We exist only insofar as we are part of an environment.
- In the quantum world it is the observer that "collapses" reality. There is
no reality until someone observes it.
- Furthermore in the quantum world everything is connected with everything
else, because each "wave" (that describes a system) is ultimately connected
to all other waves (to all the other systems in the universe).
- There is an equivalence of sorts between General Relativity and psychology:
every person "warps" the psychological universe of everybody else nearby.
This is equivalent to saying that there is a universal psyche that is warped
by individual selves, and this warping in turn affects the behavior of each
individual self.
- From several different perspectives we obtain the same conclusion: the
self does not exist alone. The self is a function of all other selves.

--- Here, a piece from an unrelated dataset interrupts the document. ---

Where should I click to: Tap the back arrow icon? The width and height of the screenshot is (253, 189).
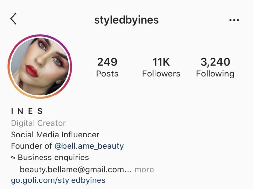point(14,19)
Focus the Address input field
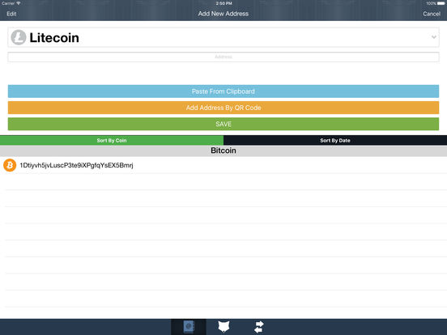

Your identity fluctuates. You cannot be yourself twice no more than you can
enter the same river twice.
Alcohol and Meat
- In 2008 researchers discovered that
the more alcohol people drink on a regular basis, the lower their brain volume.
People may lose up to 2% of their brain volume over the course of a lifetime.
It doesn't sound like much, but consider that the difference between the human
genome and the genome of the chimp is less than 1.5%.
- Throughout history the nations with high alcoholic consumption have usually been the
most aggressive: Rome, the Mongols, the European colonial powers (France, Spain,
Britain), Germany, Russia, Japan and now the USA.
These countries conquered most of their world. Countries that did not consume
much alcohol were less prone to invade other countries.
- There are exceptions, of course, the most notable being the Arabs.
- If one adds red meat to the equation, though, one gets an almost perfect
correlation between diet and warfare. The nations that ruled the world have
consistently been nations whose people drank a lot of alcohol and ate a lot
of meat. In the 21st century the biggest consumers of alcohol and meat were
the Soviet Union and the USA.
The Arabs didn't drink alcohol but were and are among the biggest consumers of
red meat in the world.
- I wonder what could be the cause for the correlation. If alcohol makes small
brains and red meat makes big bodies, could it be that the combination of
alcohol and red meat makes the perfect warrior society?
Creativity is the opposite of routine
- The top of creativity is encountered in the slums and villages of the world. It is in the
very poor neighborhoods that humans have to use their brain every single minute
of heir life to come up with creative and non-orthodox solutions, solutions that nobody
taught them to problems that nobody studied before. People manage to run
businesses in places where there is no infrastructure, where at any time
something unpredictable can (and will) happen. They manage to sell
food without a store. They manage to trade without transportation. When they
obtain a tool, they often use it not for the purpose for which it was originally
designed but for some other purpose. They devise ever new ways to steal water,
electricity, cable television and cellular phone service from public and
private networks. They find ways to multiply and overlap the functions of
structures (for example, a railway track also becomes a market and a police
road-block becomes a snack stop).
They help each other with informal safety networks that rival
state bureaucracies (not in size or budget, but in effectiveness).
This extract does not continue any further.